> [Exercise] Your output must hold every entry exactly as written and none of the pictures.

Collected data:

****

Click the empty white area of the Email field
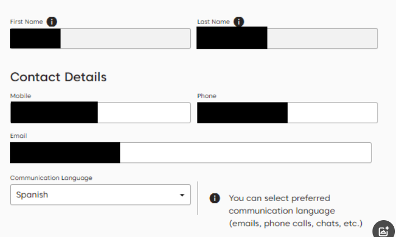This screenshot has width=396, height=237. coord(245,152)
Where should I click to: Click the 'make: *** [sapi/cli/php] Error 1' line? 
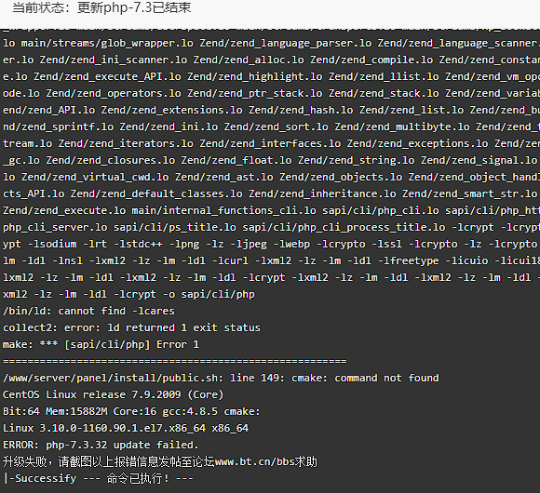click(101, 344)
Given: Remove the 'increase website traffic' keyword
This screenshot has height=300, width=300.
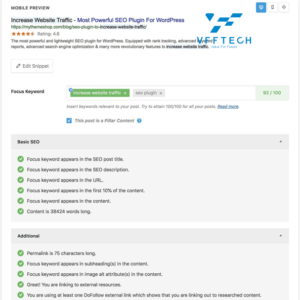Looking at the screenshot, I should (x=125, y=93).
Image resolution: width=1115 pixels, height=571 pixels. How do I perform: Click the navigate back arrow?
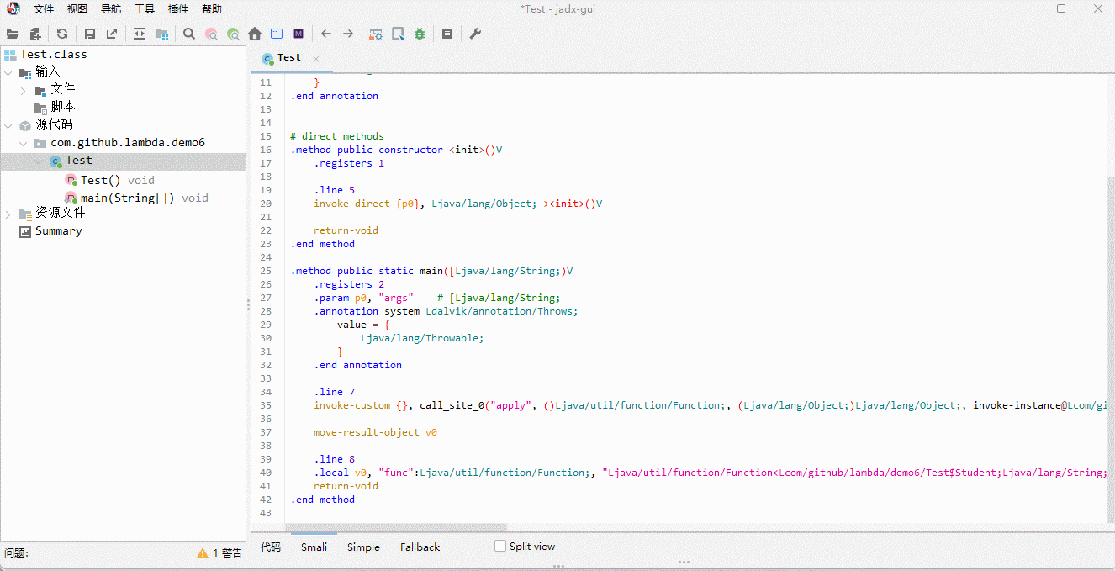tap(326, 34)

****

> [Solution]
Click the empty white area of the Email field
This screenshot has width=396, height=237. coord(245,152)
Where should I click to: Click the 'make: *** [sapi/cli/php] Error 1' line? 
click(101, 344)
Given: Remove the 'increase website traffic' keyword
This screenshot has height=300, width=300.
Looking at the screenshot, I should (x=125, y=93).
Image resolution: width=1115 pixels, height=571 pixels. How do I perform: Click the navigate back arrow?
tap(326, 34)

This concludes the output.